Clinical outcomes after catheter ablation of atrial arrhythmias guided
by ultra-high density mapping system in heart failure patients
Abstract
Introduction: Catheter ablation of atrial fibrillation (AF)
and/or atrial tachycardia (AT) in heart failure (HF) patients provides
improvement in symptoms cardiac function and survival. However, these
procedures remain challenging with higher recurrence and complication
rates compared to patients with normal cardiac function. We aimed to
compare outcomes of AF/AT ablations guided by an ultra-high density
mapping system between HF patients and controls.

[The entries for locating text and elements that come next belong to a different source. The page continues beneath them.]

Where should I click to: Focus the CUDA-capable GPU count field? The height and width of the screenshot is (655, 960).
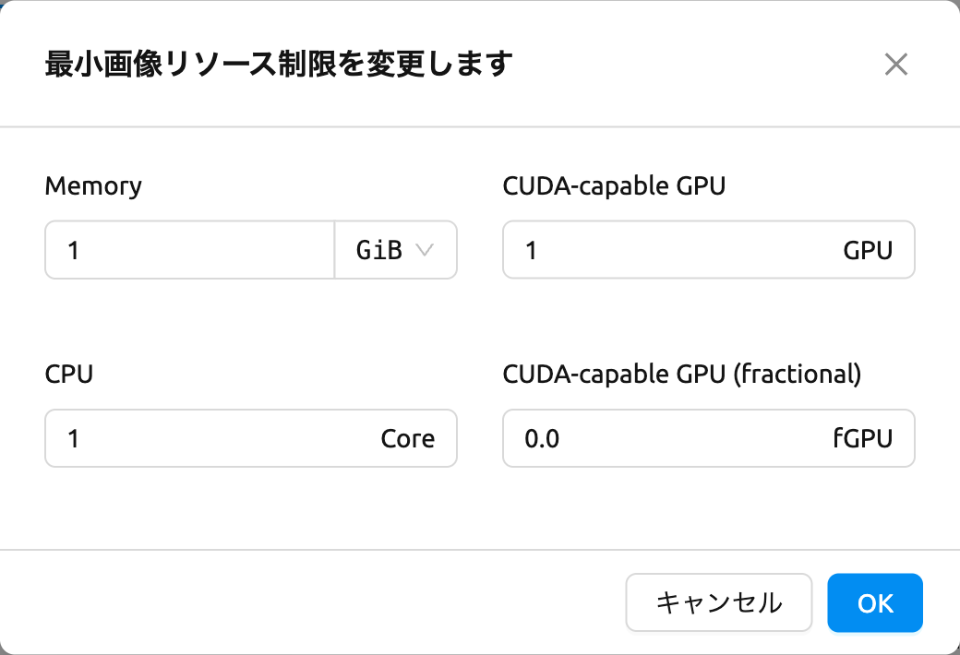(x=708, y=250)
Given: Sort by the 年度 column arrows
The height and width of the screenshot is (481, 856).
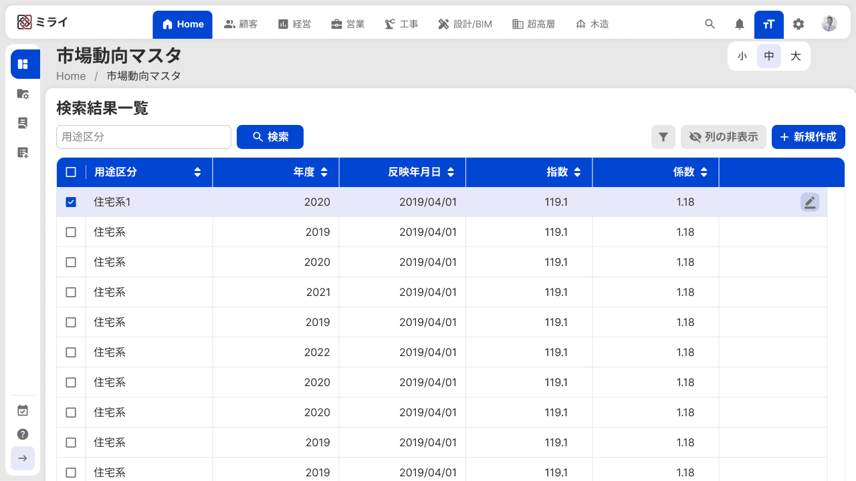Looking at the screenshot, I should tap(324, 172).
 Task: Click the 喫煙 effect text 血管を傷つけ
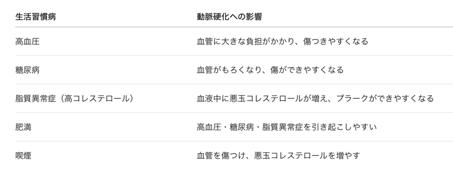(x=278, y=155)
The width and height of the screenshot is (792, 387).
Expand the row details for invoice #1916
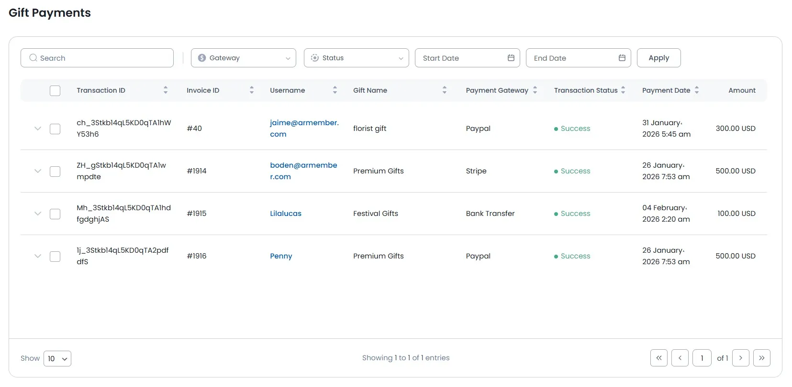pos(38,256)
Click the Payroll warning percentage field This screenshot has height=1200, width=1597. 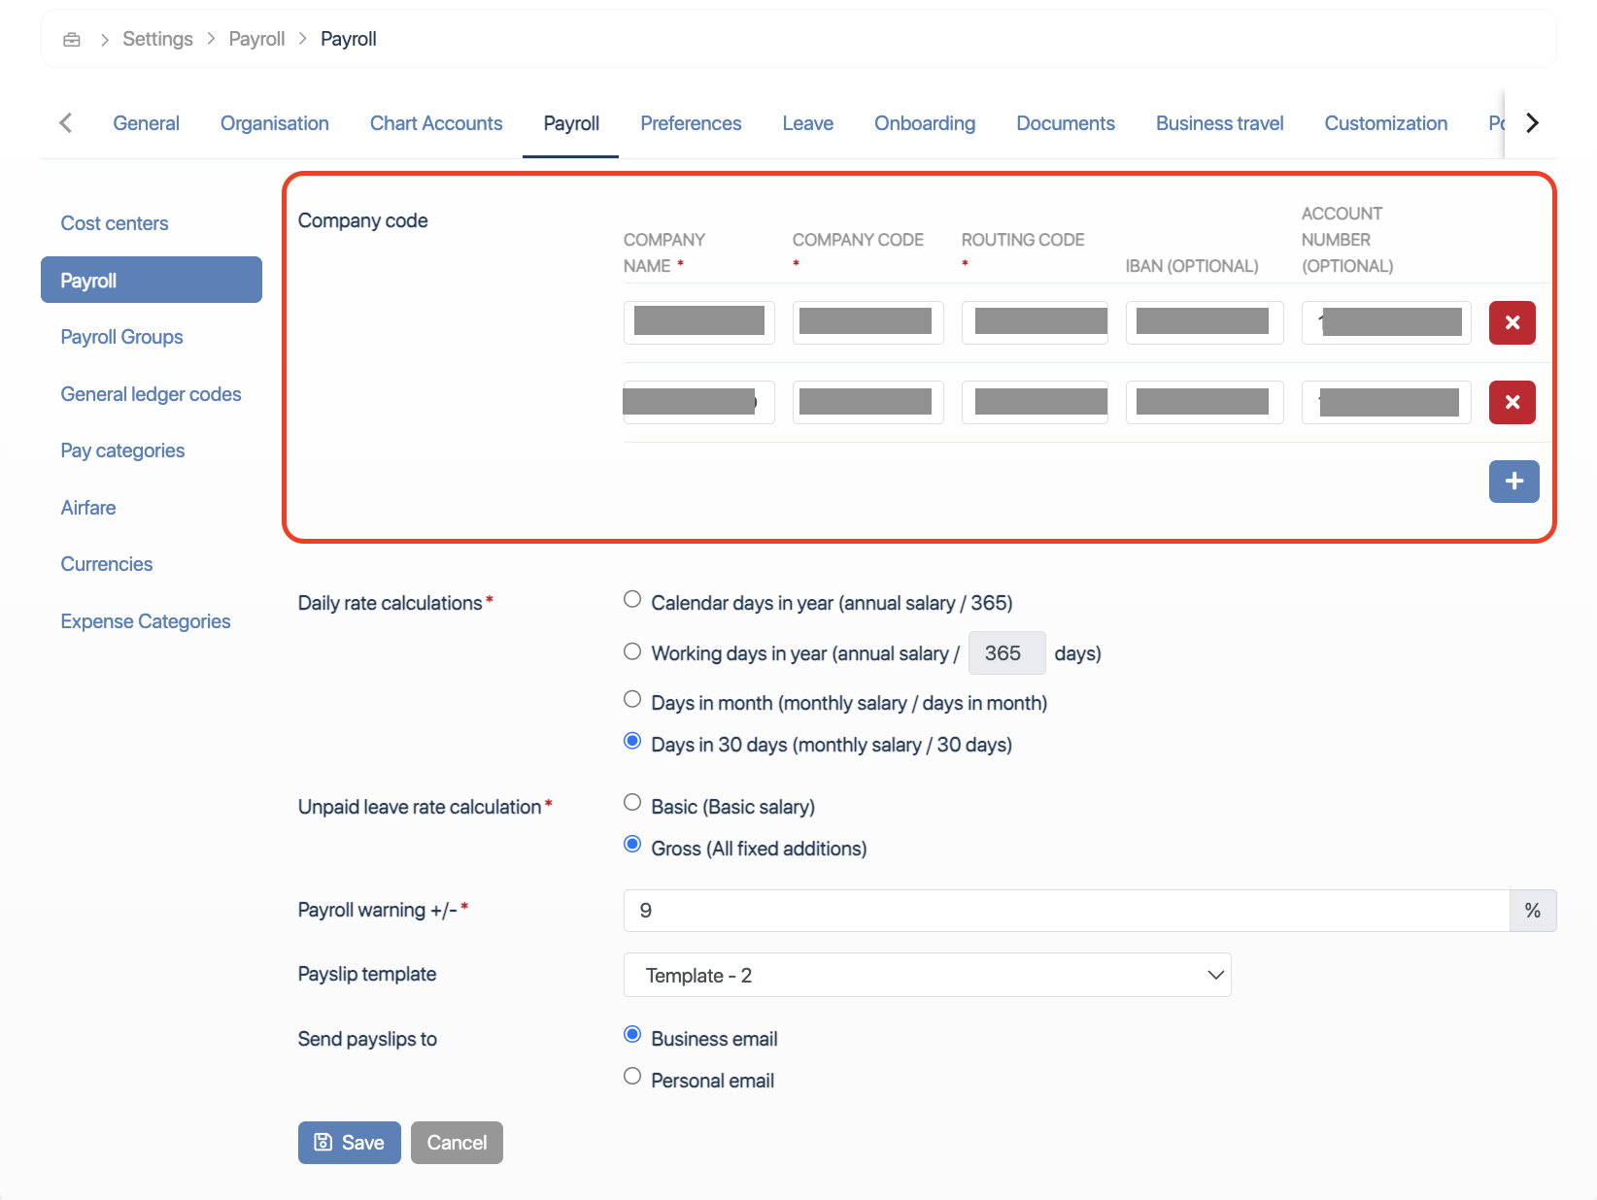1066,911
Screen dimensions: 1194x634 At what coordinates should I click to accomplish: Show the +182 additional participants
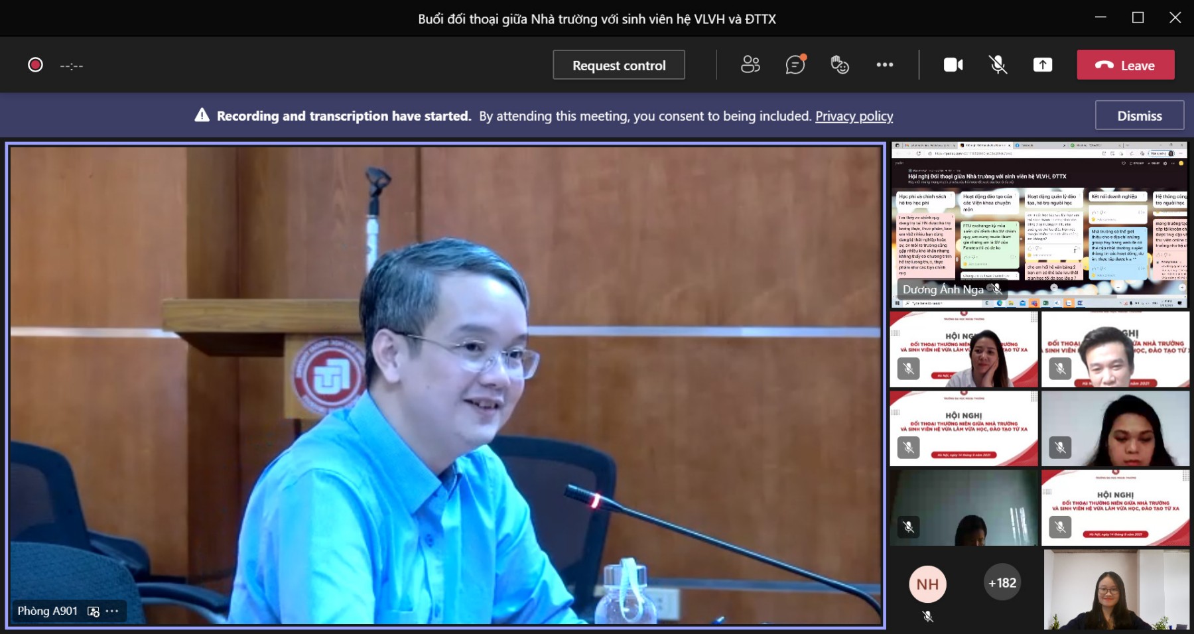pos(1002,583)
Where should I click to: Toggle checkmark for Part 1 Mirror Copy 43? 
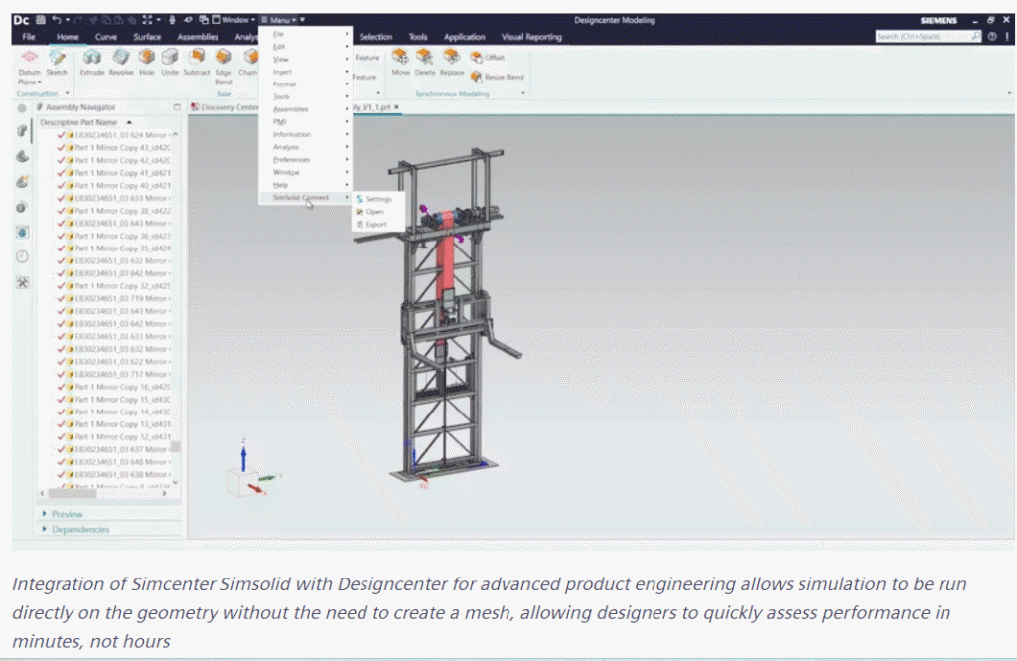click(61, 147)
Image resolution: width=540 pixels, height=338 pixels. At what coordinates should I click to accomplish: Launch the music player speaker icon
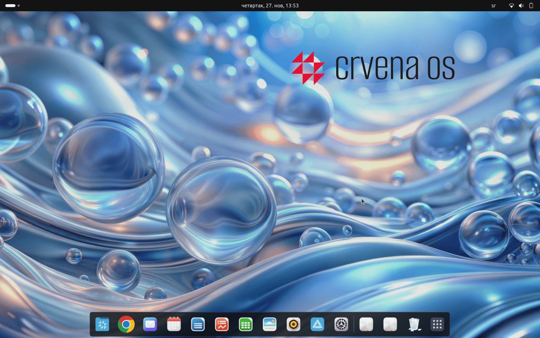[293, 324]
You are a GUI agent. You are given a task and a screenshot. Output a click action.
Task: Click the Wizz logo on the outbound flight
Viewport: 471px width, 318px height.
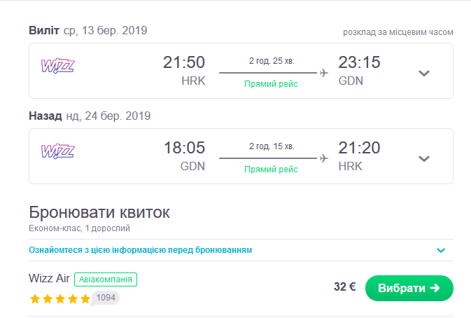[x=58, y=66]
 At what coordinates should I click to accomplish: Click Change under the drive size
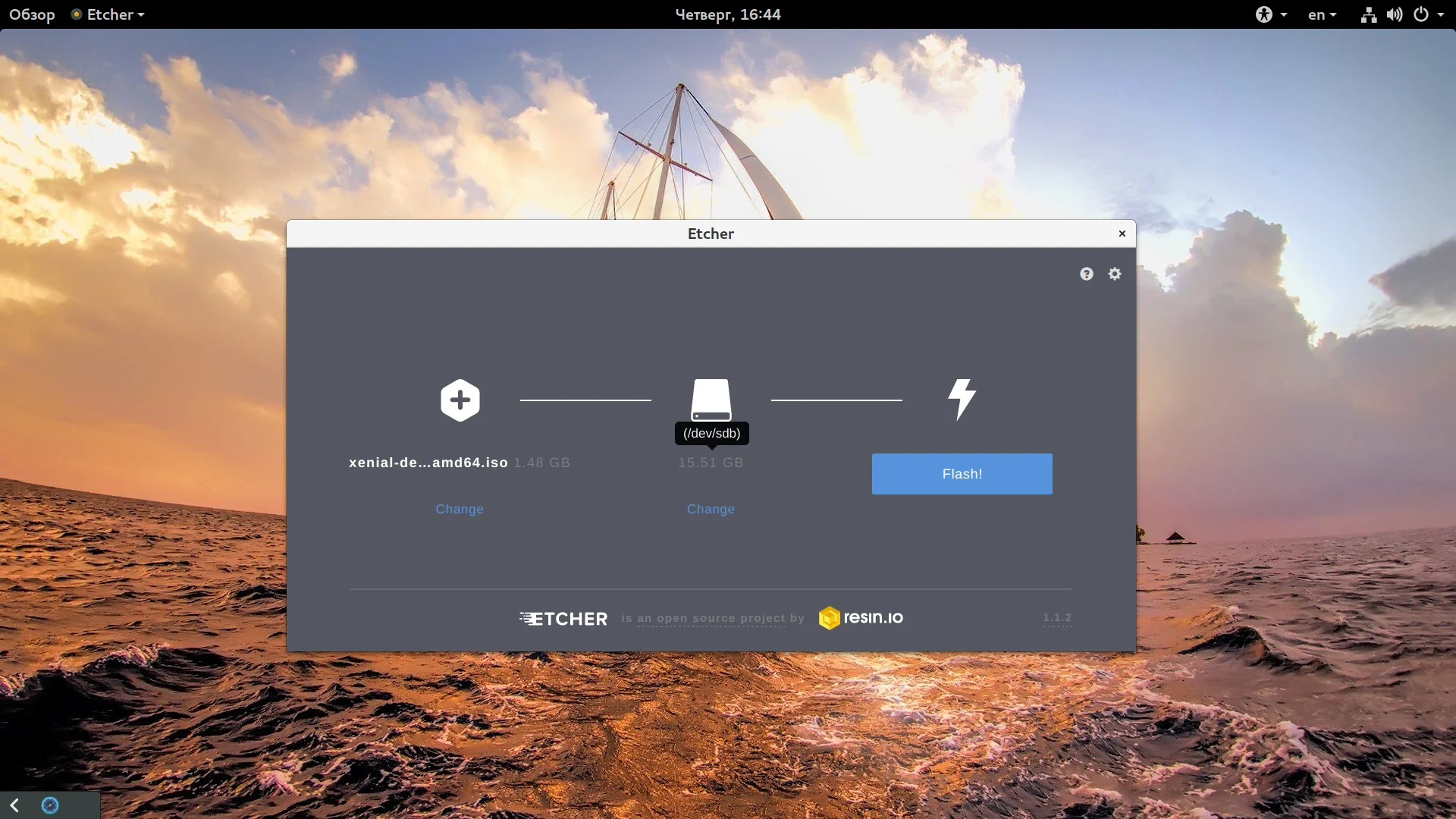click(711, 509)
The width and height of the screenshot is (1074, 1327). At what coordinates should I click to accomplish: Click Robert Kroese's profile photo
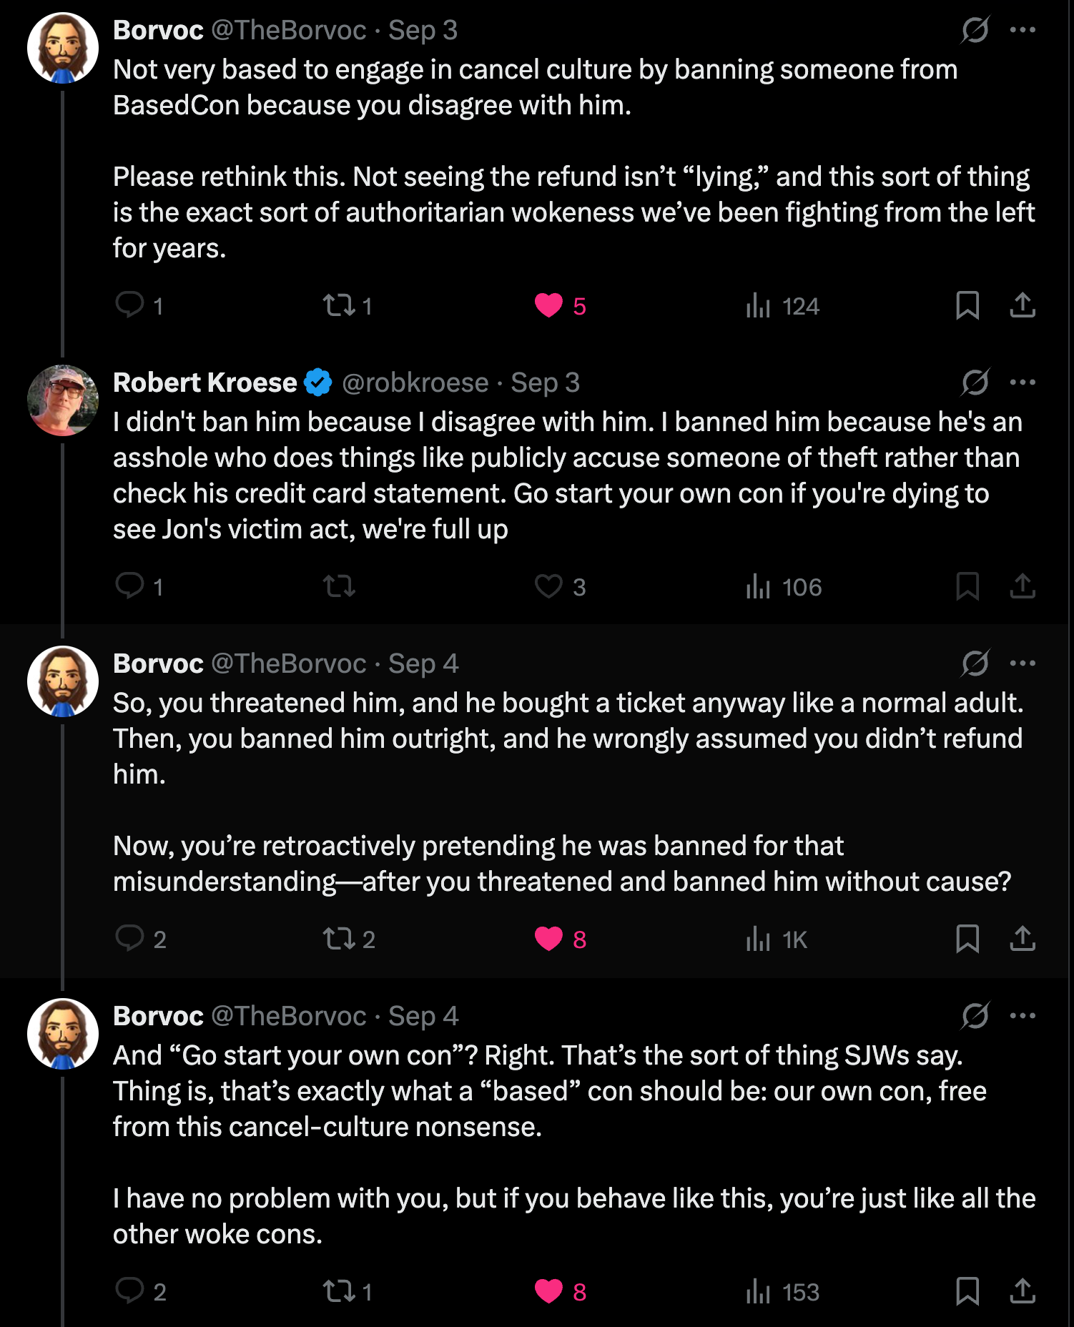pos(63,400)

Methods and
results: Primary endpoint was the one-year recurrence rate of AF/AT. We
retrospectively examined all Rhythmia™-guided procedures performed in
Caen and Toulouse University Hospitals between 2015 and 2018 for AF/AT.
Patients with reduced left ventricular ejection fraction (LVEF) (i.e.
<50%), or with preserved LVEF and signs/symptoms of HF were
constituted the HF group and were subsequently classified in two
subgroups of HF patients with preserved (HFpEF) or reduced/mildly
reduced (HFrEF) LVEF. 246 patients were included, 135 in the HF group.
At one-year, 71 patients had experienced AF/AT recurrences, with no
difference between HF group versus non-HF group (31.9 vs 25.2%
respectively, p=0.262). AF/AT recurrence rates were not different
between HFpEF and HFrEF subgroups (37.1 vs 26.4% respectively,
p=0.196). In multivariate analysis, patients with mitral regurgitation
(p=0.011), hypertrophic cardiomyopathy (p=0.011) and persistent AF
(p=0.02) were at higher risk of recurrence. AF/AT recurrence was not
significantly associated with HF hospitalization (p=0.078) but HF status
was the only independent predictive factor of HF hospitalization
(p=0.002). Patients in the HF group showed significant improvement in
both their NYHA class and LVEF than non-HF patients. After ablation
procedures, while patients with HFrEF and HFpEF showed similar NYHA
class improvement, LVEF only improved in HFrEF patients. The rate of
complications were comparable in both groups. Conclusion:
Clinical outcomes of AF/AT ablations guided by UHD mapping system appear
similar in HF and non-HF patients. During the follow-up period, patients
with HF exhibit improvement of NYHA status and LVEF.